# Passage
Dr. Benjamin Ellis, a consultant rheumatologist at Imperial College Healthcare Trust in London, said he advises some of his arthritis patients to take opioids occasionally if it enhances their quality of life and they are carefully monitored.
“So lots of people with arthritis will say, during the week, I have a week of activities to do, which might involve on Tuesdays, I go for a swim. On Thursdays, that's my classroom day, when I am on my feet all day. And on Saturdays, the grandchildren come around, and on those days, I really need something extra to help me recover from the activity, or to take before during the activity, to get me through it.
“So it might be long term usage, but it's long term judicious usage,” he said.
Subscribe to our newsletter
Global health reporting, straight to your inbox
In the U.S. the CDC released a clinical practice guideline for prescribing opioids for pain in 2022. Like NICE’s guideline, it was also clear that non-opioid therapies should be the first line treatment. These included exercise, psychological interventions, complementary therapies like mindfulness and yoga, and rehabilitation centers that combine a range of treatments.
Over the counter drugs like acetaminophen (paracetamol), ibuprofen and aspirin could be used, antidepressants for fibromyalgia, anticonvulsant drugs for nerve pain and topical creams for localized pain.
Opioids should only be considered if the benefits outweigh the risks, the CDC said.
How can opioids be used safely to treat pain?
If opioids are deemed necessary, clinicians should start with the lowest dose and increase it slowly. Immediate-release formulations, rather than extended-release formulations, should be used initially for chronic pain. Purdue Pharma’s OxyContin is one of the most notorious extended-release opioids. Extended-release opioids should be reserved for pain severe enough that it requires daily, around-the-clock, long-term opioid treatment, according to the U.S. Food and Drug Administration.
Patients should also be regularly monitored for adverse effects, and signs of misuse, the guideline said. Naloxone, which reverses the effects of opioid overdose, should be prescribed to patients at risk of overdoses, including those that are on high doses of opioids, have a history of substance abuse or that are also taking benzodiazepines.

# Information shown
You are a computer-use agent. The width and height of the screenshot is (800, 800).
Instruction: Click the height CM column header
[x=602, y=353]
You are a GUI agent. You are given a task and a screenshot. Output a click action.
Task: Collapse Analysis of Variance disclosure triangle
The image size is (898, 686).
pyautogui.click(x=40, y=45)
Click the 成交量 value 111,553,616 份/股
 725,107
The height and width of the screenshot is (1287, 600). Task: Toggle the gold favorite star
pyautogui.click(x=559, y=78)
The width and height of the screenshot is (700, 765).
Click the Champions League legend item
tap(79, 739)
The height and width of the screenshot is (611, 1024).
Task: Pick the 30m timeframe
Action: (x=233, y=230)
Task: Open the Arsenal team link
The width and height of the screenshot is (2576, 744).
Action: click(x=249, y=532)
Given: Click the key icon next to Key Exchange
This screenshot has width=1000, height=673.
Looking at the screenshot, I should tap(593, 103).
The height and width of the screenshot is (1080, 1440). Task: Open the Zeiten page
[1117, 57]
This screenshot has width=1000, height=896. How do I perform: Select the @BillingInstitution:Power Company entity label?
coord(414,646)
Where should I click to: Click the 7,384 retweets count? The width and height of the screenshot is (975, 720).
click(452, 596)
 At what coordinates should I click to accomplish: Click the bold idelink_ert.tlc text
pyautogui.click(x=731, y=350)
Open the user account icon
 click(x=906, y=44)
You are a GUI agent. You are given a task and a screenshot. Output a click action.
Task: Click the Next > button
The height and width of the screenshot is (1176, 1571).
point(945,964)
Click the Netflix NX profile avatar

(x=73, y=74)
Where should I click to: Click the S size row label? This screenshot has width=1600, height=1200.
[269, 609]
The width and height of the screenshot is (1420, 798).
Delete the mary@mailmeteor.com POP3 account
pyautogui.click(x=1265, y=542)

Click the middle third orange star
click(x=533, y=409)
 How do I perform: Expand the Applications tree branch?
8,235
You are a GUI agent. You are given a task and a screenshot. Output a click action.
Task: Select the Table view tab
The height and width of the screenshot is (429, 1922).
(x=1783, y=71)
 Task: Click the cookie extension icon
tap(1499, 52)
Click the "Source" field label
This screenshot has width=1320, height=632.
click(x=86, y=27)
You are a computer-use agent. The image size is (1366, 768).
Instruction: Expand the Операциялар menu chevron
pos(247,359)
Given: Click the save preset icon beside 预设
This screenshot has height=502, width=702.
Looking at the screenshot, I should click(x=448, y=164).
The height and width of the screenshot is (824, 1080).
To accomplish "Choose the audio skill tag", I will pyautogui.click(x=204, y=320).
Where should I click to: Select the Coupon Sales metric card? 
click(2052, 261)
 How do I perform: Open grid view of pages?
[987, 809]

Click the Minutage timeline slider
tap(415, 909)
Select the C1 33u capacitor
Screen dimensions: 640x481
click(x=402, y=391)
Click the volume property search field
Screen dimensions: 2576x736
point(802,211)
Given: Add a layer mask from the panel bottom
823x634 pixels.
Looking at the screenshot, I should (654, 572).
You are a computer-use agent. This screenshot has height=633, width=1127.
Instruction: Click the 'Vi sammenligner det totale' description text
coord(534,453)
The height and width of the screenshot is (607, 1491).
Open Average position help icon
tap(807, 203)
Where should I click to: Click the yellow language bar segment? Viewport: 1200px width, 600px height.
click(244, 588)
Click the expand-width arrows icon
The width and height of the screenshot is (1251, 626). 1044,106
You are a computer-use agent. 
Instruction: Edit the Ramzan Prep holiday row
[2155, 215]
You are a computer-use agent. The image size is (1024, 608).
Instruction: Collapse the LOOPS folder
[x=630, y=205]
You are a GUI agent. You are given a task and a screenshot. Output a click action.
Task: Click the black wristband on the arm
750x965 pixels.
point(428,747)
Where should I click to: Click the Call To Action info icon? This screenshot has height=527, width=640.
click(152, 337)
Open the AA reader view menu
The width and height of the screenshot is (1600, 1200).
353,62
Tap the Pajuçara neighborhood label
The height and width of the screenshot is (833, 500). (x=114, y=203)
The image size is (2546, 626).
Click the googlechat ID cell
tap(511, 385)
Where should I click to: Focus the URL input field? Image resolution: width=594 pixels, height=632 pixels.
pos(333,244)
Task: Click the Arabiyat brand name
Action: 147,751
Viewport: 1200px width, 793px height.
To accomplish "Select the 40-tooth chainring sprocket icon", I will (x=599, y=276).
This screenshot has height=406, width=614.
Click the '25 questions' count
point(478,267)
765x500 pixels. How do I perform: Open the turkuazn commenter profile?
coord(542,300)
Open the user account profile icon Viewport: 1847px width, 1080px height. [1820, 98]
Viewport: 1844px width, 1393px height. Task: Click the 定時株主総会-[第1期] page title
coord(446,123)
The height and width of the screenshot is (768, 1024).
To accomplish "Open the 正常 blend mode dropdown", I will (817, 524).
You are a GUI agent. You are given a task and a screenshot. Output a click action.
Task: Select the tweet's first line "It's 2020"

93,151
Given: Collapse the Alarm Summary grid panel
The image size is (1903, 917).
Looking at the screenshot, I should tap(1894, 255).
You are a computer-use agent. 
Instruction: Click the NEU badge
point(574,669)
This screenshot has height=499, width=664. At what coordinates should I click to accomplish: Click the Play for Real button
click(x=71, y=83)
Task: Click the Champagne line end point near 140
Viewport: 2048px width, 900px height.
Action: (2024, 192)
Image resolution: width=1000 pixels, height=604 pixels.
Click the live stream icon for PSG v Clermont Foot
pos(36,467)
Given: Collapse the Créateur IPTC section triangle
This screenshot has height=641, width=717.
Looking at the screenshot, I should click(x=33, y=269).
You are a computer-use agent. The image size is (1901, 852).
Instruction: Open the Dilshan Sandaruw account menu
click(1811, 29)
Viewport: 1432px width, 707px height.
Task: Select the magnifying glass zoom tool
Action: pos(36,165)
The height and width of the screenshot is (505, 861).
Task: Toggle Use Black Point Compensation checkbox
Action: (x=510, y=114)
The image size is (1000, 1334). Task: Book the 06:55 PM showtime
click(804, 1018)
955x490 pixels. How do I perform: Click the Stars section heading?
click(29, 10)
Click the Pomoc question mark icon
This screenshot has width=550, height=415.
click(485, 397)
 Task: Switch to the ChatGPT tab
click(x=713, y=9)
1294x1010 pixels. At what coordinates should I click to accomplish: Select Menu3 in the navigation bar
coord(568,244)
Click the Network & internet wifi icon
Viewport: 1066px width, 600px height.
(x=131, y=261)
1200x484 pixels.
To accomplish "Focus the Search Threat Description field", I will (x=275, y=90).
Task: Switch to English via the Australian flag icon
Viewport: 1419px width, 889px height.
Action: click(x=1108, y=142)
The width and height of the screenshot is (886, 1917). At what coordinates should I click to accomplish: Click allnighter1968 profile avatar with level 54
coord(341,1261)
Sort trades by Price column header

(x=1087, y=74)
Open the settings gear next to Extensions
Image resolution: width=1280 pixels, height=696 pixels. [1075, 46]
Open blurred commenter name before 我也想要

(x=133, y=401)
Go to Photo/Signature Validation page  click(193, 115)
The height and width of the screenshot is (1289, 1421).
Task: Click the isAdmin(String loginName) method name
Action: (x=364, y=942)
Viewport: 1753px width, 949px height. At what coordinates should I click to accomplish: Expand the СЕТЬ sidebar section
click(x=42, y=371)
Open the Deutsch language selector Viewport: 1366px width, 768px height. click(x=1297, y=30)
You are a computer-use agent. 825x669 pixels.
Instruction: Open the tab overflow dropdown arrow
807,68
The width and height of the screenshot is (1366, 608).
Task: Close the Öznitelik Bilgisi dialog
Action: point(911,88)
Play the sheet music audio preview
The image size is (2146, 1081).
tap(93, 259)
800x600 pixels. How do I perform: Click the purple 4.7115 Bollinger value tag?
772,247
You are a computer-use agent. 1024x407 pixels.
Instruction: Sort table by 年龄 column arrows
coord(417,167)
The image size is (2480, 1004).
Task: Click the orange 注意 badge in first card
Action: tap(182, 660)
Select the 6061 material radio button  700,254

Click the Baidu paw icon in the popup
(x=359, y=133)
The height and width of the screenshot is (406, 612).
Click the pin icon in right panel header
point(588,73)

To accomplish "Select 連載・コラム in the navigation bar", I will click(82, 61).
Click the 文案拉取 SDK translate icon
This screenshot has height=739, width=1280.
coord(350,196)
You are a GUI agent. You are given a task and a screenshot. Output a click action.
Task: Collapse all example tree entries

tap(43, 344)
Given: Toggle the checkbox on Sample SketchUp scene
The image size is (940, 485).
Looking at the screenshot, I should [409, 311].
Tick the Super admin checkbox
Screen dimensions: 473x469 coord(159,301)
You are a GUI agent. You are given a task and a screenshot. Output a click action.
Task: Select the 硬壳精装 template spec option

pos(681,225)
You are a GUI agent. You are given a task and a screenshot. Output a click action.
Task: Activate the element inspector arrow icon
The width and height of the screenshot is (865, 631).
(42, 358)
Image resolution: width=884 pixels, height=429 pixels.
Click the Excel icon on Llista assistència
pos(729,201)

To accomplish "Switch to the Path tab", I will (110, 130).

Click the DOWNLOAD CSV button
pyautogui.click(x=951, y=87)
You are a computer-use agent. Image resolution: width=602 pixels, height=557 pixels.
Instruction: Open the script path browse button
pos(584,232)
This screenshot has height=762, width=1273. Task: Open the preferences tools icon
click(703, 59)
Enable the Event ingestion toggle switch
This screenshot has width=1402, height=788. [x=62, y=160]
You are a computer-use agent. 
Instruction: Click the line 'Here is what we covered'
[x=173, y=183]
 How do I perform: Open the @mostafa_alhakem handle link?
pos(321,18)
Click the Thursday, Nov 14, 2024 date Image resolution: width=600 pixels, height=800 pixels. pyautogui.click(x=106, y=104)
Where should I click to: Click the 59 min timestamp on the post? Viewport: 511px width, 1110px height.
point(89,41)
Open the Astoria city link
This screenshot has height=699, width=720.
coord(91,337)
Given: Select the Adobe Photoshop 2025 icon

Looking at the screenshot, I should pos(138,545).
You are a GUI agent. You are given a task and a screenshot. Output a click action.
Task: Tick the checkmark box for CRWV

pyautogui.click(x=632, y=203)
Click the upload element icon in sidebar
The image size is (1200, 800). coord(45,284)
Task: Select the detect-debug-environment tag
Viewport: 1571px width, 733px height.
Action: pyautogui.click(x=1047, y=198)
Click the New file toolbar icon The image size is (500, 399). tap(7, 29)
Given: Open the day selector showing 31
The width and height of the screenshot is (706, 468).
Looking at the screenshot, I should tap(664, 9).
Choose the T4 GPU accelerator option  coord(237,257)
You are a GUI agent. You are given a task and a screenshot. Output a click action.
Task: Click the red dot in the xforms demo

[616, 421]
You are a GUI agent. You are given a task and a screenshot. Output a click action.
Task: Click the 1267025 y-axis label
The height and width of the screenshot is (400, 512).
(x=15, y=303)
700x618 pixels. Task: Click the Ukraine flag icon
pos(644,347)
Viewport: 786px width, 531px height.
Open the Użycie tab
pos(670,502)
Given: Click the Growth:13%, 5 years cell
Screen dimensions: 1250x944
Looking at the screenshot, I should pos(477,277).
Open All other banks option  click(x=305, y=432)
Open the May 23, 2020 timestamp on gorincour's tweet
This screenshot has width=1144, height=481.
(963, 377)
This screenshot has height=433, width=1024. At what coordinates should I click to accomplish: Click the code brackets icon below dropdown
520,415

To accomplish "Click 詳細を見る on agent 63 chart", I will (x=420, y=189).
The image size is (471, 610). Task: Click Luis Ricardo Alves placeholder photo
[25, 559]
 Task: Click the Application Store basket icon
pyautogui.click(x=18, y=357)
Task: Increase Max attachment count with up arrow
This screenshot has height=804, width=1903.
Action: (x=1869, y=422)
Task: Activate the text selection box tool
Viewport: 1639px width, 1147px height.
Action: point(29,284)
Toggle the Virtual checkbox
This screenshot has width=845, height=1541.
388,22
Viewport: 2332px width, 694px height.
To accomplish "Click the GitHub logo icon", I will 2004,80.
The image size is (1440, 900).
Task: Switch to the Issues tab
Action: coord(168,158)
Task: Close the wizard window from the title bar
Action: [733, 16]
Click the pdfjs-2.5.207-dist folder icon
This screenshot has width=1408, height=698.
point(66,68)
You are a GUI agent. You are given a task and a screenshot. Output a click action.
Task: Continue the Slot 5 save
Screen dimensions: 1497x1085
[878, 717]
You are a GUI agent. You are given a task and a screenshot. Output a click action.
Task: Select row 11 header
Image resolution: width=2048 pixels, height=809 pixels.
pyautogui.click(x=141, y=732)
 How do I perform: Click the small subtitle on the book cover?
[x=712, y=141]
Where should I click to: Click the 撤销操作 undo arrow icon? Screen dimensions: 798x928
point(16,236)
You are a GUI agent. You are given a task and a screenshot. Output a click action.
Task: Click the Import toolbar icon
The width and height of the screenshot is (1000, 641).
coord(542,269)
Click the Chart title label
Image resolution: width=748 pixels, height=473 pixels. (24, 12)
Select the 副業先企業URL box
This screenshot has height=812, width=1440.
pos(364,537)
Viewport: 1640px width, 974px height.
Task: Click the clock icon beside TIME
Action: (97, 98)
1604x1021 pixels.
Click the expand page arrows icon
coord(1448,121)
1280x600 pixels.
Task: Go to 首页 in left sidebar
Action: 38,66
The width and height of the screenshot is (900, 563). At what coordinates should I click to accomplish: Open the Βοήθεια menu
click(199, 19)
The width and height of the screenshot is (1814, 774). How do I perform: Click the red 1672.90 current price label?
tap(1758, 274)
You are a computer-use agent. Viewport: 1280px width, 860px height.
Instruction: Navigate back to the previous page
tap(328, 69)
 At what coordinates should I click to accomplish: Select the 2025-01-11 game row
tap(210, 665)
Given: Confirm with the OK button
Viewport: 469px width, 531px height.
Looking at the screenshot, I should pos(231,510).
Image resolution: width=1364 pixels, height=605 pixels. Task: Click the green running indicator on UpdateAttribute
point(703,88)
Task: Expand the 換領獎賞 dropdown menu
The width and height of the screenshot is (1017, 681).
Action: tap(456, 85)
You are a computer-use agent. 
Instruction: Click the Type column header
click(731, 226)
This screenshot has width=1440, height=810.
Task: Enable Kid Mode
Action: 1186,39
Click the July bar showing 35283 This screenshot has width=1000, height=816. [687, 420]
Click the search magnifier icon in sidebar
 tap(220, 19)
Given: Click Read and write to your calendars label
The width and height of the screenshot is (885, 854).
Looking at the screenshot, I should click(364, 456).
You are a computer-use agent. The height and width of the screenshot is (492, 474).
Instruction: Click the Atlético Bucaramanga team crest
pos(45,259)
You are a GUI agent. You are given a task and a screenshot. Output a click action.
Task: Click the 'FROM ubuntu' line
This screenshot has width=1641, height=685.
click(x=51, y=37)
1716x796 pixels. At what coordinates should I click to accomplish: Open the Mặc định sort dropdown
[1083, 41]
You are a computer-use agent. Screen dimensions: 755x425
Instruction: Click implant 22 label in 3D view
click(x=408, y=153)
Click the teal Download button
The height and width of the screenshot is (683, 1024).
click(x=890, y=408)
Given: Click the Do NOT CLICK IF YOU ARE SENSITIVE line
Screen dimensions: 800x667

# Exercises to complete
[A] Return everything in the opioid article from "Dr. Benjamin Ellis, a" down to "are carefully monitored.", copied word for word.
[B] Resume the article on opioids for pain, starting right after its final sentence.
The listing is separate from the article on opioids for pain.

# Response list
[A]
Dr. Benjamin Ellis, a consultant rheumatologist at Imperial College Healthcare Trust in London, said he advises some of his arthritis patients to take opioids occasionally if it enhances their quality of life and they are carefully monitored.

[B]
Those experiencing more harm than benefit from opioids should be supported to come off the drugs using a slow tapering approach, reducing the dosage by 10% per month or slower to minimize withdrawal symptoms. They should be given ongoing support like counseling and alternatives to manage their pain.
The CDC acknowledged that previous guidelines, particularly one introduced in 2016, had been misapplied and led to patients being tapered off or having their opioids stopped too abruptly, causing significant harm. The unmanaged pain and withdrawal from prescription drugs sometimes drove patients to seek out illicit drugs or to become suicidal, it said.
Dr. Barry Miller, a consultant in anesthesia and pain management and dean of the U.K.’s Faculty of Pain said it was “inappropriate” that patients had their opioids forcibly reduced, leaving them in a worse situation that they might be in before “simply on the basis the fact that there was a generic worry about their use.”
He praised the move towards more thoughtful use of opioids, but said better access to treatments was needed for chronic pain patients globally. As a patient, you “may have had a multitude of medical people giving you different answers, none of which solved your problem. And then how do you cope without your entire life imploding?” he said.
“These are people who've fallen through most of the cracks of most healthcare systems.”